▶ What you should do:
Below are some entries. Copy each line in them that holds "value".

──────

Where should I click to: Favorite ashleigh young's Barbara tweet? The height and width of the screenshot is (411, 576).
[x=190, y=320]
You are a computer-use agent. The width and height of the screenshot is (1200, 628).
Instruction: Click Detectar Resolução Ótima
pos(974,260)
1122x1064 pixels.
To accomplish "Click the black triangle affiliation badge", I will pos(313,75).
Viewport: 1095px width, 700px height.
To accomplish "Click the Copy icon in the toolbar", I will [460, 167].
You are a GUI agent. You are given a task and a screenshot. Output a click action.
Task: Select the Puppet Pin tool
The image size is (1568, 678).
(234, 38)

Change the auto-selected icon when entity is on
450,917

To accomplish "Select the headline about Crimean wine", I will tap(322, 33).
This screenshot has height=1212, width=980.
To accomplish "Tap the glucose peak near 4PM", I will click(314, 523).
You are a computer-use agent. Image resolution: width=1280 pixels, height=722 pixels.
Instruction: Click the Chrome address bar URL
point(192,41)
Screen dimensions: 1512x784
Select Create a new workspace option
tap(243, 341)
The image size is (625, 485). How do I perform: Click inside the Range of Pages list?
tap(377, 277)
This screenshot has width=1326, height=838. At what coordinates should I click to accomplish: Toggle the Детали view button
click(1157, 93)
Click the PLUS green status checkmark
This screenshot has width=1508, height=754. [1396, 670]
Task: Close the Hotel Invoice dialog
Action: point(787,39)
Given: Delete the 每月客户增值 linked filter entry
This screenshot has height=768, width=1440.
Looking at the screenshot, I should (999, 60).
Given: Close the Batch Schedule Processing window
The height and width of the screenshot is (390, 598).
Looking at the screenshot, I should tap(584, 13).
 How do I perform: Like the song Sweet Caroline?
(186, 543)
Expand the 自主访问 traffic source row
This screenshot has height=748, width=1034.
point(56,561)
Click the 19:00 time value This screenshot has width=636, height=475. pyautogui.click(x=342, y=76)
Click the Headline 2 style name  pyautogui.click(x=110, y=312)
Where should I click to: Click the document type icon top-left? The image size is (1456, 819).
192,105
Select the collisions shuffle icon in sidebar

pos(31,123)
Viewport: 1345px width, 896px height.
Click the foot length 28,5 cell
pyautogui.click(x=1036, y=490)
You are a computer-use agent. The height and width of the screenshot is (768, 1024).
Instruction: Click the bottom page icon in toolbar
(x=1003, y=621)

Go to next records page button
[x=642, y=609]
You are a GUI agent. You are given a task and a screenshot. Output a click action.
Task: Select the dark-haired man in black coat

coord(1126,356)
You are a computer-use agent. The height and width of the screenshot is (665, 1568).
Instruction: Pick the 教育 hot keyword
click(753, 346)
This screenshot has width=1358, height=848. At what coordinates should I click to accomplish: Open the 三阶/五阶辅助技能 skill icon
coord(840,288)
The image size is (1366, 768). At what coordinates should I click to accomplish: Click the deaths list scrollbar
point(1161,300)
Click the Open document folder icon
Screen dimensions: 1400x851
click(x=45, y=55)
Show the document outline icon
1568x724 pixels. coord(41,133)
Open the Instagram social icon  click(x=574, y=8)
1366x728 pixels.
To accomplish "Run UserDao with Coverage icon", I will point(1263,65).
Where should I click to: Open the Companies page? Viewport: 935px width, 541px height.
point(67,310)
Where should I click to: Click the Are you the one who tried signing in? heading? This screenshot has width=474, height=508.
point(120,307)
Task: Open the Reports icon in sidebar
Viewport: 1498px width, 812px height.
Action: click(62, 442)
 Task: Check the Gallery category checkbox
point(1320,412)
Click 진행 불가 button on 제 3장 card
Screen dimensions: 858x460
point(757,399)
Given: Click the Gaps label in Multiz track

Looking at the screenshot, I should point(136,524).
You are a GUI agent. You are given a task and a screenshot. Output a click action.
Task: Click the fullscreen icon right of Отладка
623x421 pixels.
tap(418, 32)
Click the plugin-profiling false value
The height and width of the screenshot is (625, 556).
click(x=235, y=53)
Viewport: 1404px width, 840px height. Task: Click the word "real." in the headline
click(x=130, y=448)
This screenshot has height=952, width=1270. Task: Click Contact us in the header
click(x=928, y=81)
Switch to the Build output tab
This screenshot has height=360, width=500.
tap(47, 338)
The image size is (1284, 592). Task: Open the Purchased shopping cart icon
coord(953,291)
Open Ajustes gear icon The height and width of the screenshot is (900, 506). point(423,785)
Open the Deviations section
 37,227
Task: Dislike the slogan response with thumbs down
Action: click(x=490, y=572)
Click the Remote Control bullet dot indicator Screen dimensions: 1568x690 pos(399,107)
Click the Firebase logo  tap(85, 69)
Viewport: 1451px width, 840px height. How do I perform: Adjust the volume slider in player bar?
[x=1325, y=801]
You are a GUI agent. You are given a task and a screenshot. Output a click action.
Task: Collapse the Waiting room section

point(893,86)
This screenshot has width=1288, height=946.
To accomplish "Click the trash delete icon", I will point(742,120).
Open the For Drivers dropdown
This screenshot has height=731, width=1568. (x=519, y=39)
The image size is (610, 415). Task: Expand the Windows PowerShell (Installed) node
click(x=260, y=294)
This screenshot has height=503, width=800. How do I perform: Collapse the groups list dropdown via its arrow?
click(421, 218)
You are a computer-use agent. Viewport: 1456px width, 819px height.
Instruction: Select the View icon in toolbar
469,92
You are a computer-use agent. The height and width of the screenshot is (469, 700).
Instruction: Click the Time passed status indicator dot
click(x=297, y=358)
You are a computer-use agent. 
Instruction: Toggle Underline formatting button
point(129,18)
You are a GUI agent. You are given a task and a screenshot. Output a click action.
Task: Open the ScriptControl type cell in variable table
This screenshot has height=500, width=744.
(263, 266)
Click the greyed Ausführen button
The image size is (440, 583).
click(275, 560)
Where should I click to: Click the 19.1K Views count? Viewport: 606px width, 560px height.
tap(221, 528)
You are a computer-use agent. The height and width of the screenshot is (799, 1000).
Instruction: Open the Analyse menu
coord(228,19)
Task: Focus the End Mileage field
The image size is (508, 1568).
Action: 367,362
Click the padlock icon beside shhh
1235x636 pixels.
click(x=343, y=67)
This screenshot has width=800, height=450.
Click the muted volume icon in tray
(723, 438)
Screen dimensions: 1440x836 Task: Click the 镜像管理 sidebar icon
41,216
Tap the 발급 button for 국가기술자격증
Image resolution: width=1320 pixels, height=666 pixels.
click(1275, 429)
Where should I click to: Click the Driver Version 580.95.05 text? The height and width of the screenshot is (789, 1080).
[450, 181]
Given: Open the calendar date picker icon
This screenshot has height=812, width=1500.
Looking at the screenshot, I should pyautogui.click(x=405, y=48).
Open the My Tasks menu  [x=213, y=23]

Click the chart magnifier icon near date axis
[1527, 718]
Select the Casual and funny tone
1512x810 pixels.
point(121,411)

──────

▶ Answer to the exercise:
Click the 19:00 time value This screenshot has width=636, height=475. pyautogui.click(x=342, y=76)
Click the plugin-profiling false value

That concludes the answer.